A long time ago I have seen a German rendering of “The Tempest” and I can hardly remember anything, but I have found a proper translation.
Anyway, I´ll get along well and keep on reading.
(I´m currently being tortured with Shakespeare quotes in the Cross Cult Forum, people keep themselves busy while waiting for the German Khaaaaaaaaaaaaaaaaaaaan novels to be published :lol:)
 
When I was in high school, the drama department did As You Like It.

As a western.

And it worked. Surprisingly well. It struck me as what might have happened if the residents of Dodge City or Tombstone were to put on a production.
 
When I was in high school, the drama department did As You Like It.

As a western.

And it worked. Surprisingly well. It struck me as what might have happened if the residents of Dodge City or Tombstone were to put on a production.

I once saw "A Midsummer Night's Dream" staged as a fifties high school musical, complete with period songs like "Why must I be a teenager in love?"

It worked very well--and brought whole new meaning to the line, "Let us ROCK the ground on which these sleepers lie!" :)
 
It is kind of amazing how well Shakespeare can work in totally different contexts like that. Hell, my favorite Shakespeare movie is Baz Lurhman's Romeo + Juliet, which is another great example of that.
 
It is kind of amazing how well Shakespeare can work in totally different contexts like that. Hell, my favorite Shakespeare movie is Baz Lurhman's Romeo + Juliet, which is another great example of that.
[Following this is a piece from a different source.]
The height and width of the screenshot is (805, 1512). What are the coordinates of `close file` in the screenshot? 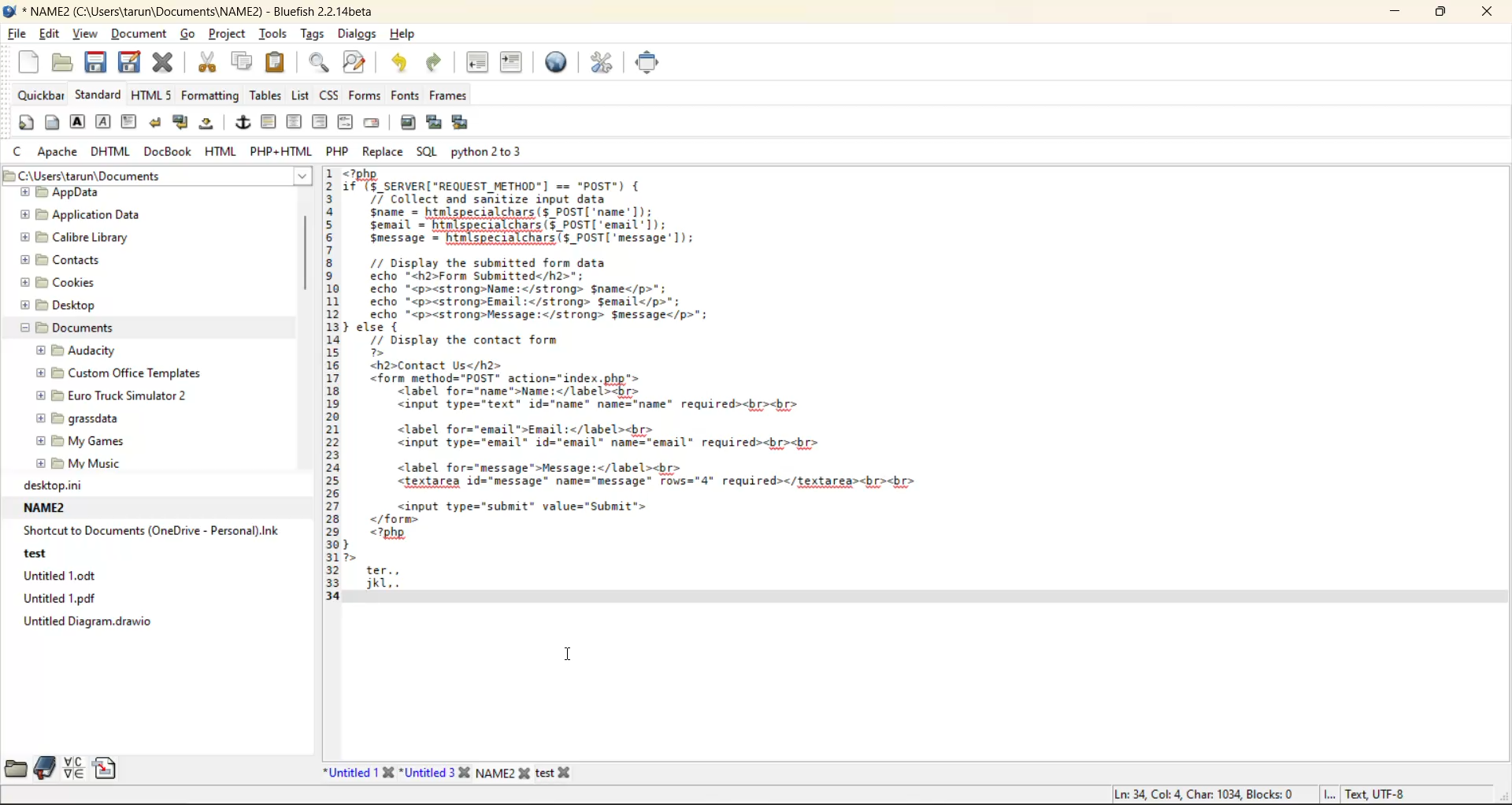 It's located at (163, 66).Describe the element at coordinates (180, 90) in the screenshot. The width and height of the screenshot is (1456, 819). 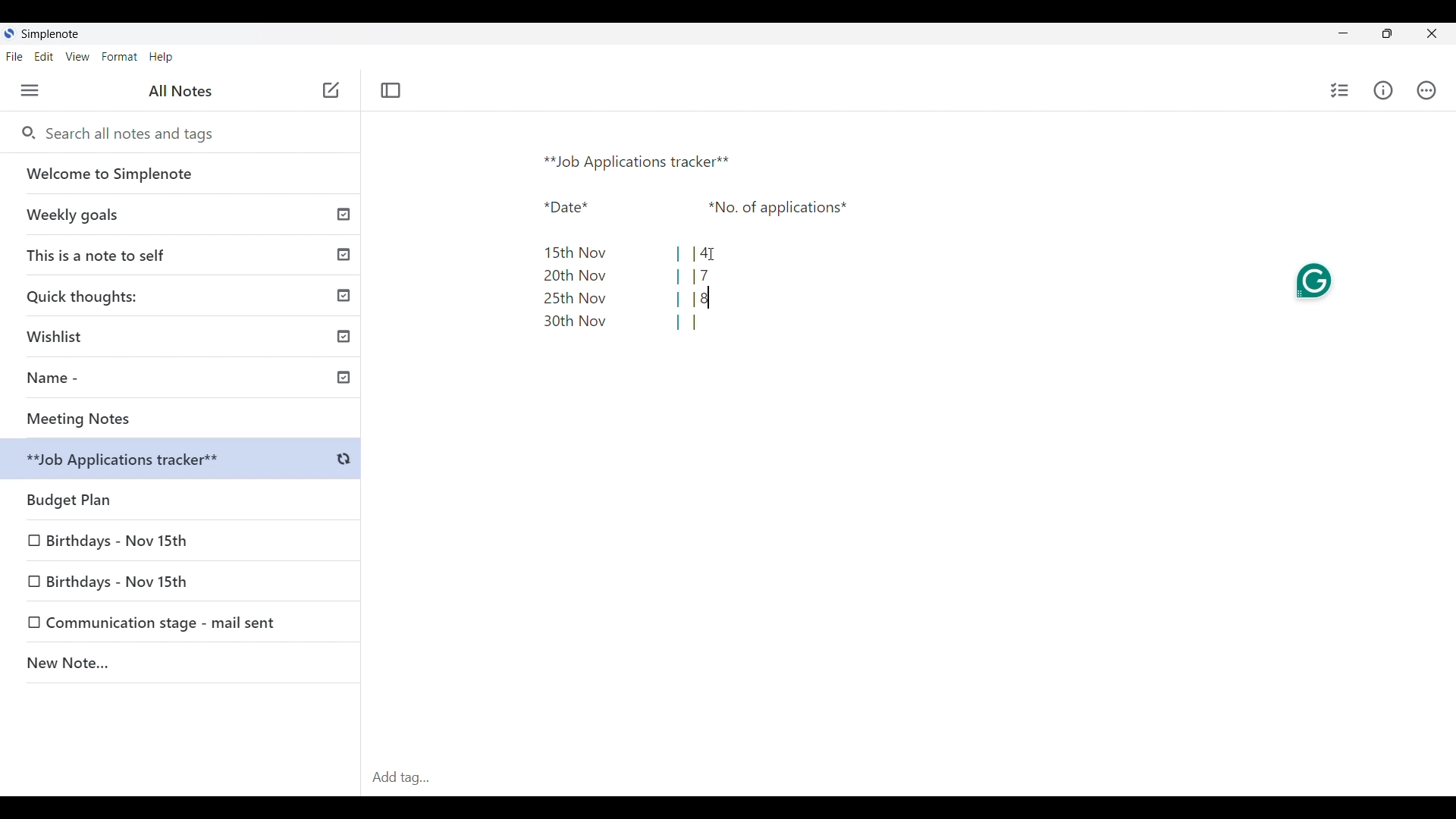
I see `All notes` at that location.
My favorite movie is, I mentioned it before, Shakespeare in Love: Joseph Fiennes is quite convincing as Shakespeare, although a bit too handsome, suffering from a writer´s block and finding a muse in Lady Viola. I felt pity with her when she had to marry this smarmy Wessex (Colin Firth in another great role).

Picard mentioned something about having played the nurse in one of Shakespeare´s plays. I´m well aware that in original plays female roles were played by boyish men. I´d like to see Picard as nurse :).
 
I´m still busy with Foul deeds and like it so far. Lenore Karidian as actress and reading your novel Greg, makes me wonder if you are familiar with Erving Goffman, canadian sociologist (and for a time Professor at the University of Pennsylvania) and his works "The presentation of Self in everyday life"? It´s what came to mind when I read about Lenore. I guess I have to brush up on this, too. Goffman was part of my Sociolgy studies.